**Working data**
## BEGIN

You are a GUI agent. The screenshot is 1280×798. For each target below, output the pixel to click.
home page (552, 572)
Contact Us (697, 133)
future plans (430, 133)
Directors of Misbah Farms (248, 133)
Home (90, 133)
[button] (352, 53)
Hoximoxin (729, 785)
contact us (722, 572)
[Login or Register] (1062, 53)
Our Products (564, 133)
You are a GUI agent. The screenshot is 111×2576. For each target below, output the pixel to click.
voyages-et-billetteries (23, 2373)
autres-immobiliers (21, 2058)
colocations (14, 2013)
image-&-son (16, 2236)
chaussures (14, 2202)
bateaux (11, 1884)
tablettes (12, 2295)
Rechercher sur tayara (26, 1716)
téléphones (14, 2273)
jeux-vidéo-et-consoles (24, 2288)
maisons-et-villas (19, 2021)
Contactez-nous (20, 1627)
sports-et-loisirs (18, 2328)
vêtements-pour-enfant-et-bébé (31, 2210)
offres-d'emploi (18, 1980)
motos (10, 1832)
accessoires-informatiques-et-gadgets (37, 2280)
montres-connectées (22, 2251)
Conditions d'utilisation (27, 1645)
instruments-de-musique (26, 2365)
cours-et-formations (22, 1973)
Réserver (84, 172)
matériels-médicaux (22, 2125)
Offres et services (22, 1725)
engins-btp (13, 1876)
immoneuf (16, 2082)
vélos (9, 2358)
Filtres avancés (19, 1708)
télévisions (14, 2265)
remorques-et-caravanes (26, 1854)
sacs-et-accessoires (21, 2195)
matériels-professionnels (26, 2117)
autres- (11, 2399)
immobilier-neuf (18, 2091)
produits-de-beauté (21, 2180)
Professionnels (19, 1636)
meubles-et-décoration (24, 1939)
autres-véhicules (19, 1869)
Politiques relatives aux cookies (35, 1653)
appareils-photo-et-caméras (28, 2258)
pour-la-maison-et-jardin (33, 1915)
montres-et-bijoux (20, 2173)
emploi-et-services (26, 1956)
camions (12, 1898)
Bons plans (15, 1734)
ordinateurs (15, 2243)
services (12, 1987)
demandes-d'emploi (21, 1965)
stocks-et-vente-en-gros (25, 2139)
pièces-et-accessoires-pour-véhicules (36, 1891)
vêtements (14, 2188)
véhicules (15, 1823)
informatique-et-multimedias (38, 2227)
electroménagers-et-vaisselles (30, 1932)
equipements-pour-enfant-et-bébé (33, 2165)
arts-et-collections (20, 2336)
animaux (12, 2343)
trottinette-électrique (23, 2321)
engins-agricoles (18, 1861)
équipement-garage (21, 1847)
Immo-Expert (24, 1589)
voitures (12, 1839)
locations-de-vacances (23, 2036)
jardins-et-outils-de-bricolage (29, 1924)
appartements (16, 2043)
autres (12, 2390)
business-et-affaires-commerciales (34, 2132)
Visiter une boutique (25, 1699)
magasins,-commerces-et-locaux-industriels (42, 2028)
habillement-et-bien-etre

## END

Write out all of the material above again, every line unchanged and in the same order.

**Output for this task**
You are a GUI agent. The screenshot is 1280×798. For each target below, output the pixel to click.
home page (552, 572)
Contact Us (697, 133)
future plans (430, 133)
Directors of Misbah Farms (248, 133)
Home (90, 133)
[button] (352, 53)
Hoximoxin (729, 785)
contact us (722, 572)
[Login or Register] (1062, 53)
Our Products (564, 133)
You are a GUI agent. The screenshot is 111×2576. For each target below, output the pixel to click.
voyages-et-billetteries (23, 2373)
autres-immobiliers (21, 2058)
colocations (14, 2013)
image-&-son (16, 2236)
chaussures (14, 2202)
bateaux (11, 1884)
tablettes (12, 2295)
Rechercher sur tayara (26, 1716)
téléphones (14, 2273)
jeux-vidéo-et-consoles (24, 2288)
maisons-et-villas (19, 2021)
Contactez-nous (20, 1627)
sports-et-loisirs (18, 2328)
vêtements-pour-enfant-et-bébé (31, 2210)
offres-d'emploi (18, 1980)
motos (10, 1832)
accessoires-informatiques-et-gadgets (37, 2280)
montres-connectées (22, 2251)
Conditions d'utilisation (27, 1645)
instruments-de-musique (26, 2365)
cours-et-formations (22, 1973)
Réserver (84, 172)
matériels-médicaux (22, 2125)
Offres et services (22, 1725)
engins-btp (13, 1876)
immoneuf (16, 2082)
vélos (9, 2358)
Filtres avancés (19, 1708)
télévisions (14, 2265)
remorques-et-caravanes (26, 1854)
sacs-et-accessoires (21, 2195)
matériels-professionnels (26, 2117)
autres- (11, 2399)
immobilier-neuf (18, 2091)
produits-de-beauté (21, 2180)
Professionnels (19, 1636)
meubles-et-décoration (24, 1939)
autres-véhicules (19, 1869)
Politiques relatives aux cookies (35, 1653)
appareils-photo-et-caméras (28, 2258)
pour-la-maison-et-jardin (33, 1915)
montres-et-bijoux (20, 2173)
emploi-et-services (26, 1956)
camions (12, 1898)
Bons plans (15, 1734)
ordinateurs (15, 2243)
services (12, 1987)
demandes-d'emploi (21, 1965)
stocks-et-vente-en-gros (25, 2139)
pièces-et-accessoires-pour-véhicules (36, 1891)
vêtements (14, 2188)
véhicules (15, 1823)
informatique-et-multimedias (38, 2227)
electroménagers-et-vaisselles (30, 1932)
equipements-pour-enfant-et-bébé (33, 2165)
arts-et-collections (20, 2336)
animaux (12, 2343)
trottinette-électrique (23, 2321)
engins-agricoles (18, 1861)
équipement-garage (21, 1847)
Immo-Expert (24, 1589)
voitures (12, 1839)
locations-de-vacances (23, 2036)
jardins-et-outils-de-bricolage (29, 1924)
appartements (16, 2043)
autres (12, 2390)
business-et-affaires-commerciales (34, 2132)
Visiter une boutique (25, 1699)
magasins,-commerces-et-locaux-industriels (42, 2028)
habillement-et-bien-etre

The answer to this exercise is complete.